Pretty Spicy Mushroom, Cabbage & Bok Choy Stir-Fry
A hot, fast stir-fry built around seasonal cabbage, bok choy, mushrooms, and peppers. The sauce is garlicky, limey, and definitely spicy.
Details
Ingredients
- Organic Green Cabbage 1/2 head $1.10
- Organic Bok Choy 2 heads $2.99
- Baby Bella Mushrooms 8 oz $2.79
- Organic Mini Sweet Peppers 6 peppers $4.99
- Organic Green Onion 4 $1.99
- Organic Garlic, 3 CT 3 cloves $2.89
- Serrano Pepper 2 $3.99
- Lime 1 $0.59
- Pantry: neutral oil 1 1/2 tablespoons
- Pantry: soy sauce 3 tablespoons
- Pantry: rice vinegar 1 tablespoon
- Pantry: honey or sugar 1 teaspoon
- Pantry: toasted sesame oil 1 teaspoon
- Pantry: cooked rice 2 cups
Instructions
- Thinly slice 1/2 head cabbage. Chop 2 bok choy heads, separating stems and leaves. Slice 8 oz mushrooms. Slice 6 mini sweet peppers. Slice 4 green onions. Mince 3 garlic cloves and 2 serranos.

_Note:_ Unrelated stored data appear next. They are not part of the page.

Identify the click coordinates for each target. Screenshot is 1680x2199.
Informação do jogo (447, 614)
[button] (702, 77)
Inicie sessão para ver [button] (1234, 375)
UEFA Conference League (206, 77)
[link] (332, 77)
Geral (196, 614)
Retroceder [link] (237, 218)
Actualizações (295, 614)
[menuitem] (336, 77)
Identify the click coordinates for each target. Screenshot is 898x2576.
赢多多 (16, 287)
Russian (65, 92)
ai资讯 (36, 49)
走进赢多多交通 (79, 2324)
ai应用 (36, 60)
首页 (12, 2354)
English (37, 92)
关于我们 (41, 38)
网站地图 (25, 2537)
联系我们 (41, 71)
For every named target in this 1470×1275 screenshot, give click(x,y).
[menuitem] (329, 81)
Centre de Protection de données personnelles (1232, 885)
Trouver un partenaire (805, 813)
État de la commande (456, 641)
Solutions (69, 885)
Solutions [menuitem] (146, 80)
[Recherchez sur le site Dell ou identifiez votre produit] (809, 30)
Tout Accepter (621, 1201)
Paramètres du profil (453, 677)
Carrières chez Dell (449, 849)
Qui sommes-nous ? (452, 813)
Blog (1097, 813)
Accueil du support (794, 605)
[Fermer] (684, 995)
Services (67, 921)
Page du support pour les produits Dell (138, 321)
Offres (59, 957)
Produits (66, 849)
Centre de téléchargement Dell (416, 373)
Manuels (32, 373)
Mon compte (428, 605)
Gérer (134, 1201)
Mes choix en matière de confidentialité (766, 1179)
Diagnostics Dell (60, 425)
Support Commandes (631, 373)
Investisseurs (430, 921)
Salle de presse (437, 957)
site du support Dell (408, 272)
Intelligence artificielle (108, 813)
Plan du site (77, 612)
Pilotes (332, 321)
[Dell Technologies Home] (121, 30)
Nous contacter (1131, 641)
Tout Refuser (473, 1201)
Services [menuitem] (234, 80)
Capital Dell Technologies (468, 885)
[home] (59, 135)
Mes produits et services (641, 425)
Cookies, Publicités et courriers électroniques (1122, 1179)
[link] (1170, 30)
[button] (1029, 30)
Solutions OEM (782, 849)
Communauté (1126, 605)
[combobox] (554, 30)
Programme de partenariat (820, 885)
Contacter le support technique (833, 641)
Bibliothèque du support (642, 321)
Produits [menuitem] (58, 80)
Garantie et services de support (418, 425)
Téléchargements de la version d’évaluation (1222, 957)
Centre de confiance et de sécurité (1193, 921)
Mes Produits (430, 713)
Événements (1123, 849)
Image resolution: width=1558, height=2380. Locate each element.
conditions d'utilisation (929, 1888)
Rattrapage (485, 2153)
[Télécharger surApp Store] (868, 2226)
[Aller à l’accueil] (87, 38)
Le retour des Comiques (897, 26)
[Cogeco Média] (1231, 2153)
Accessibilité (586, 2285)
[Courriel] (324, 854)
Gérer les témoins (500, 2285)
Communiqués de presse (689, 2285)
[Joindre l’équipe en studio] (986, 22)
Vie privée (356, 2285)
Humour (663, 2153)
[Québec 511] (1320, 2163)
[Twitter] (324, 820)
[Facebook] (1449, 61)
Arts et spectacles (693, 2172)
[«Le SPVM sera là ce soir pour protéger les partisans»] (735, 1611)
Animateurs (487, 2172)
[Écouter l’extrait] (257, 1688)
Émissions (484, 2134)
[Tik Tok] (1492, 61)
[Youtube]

- Mix 3 tablespoons soy sauce, 1 tablespoon rice vinegar, 1 teaspoon honey or sugar, 1 teaspoon sesame oil, and juice of half the lime.
- Heat 1 1/2 tablespoons neutral oil in a large skillet or wok over high heat.
- Add mushrooms and cook until browned, about 4 minutes.
- Add cabbage, bok choy stems, sweet peppers, serranos, garlic, and the white parts of the green onions. Stir-fry 3 to 4 minutes.
- Add bok choy leaves and the sauce. Toss until wilted and glossy, 1 to 2 minutes.
- Serve over 2 cups hot cooked rice with the green onion tops and lime wedges.
- Plate in shallow bowls with rice underneath and the colorful stir-fry heaped high in the center.
Cook time: 30 minutes
Estimated cost: $11-14
Health notes: Vegetarian and vegetable-forward. Lighter option with lots of volume and strong flavor.
Drink pairing: Gewürztraminer or lager.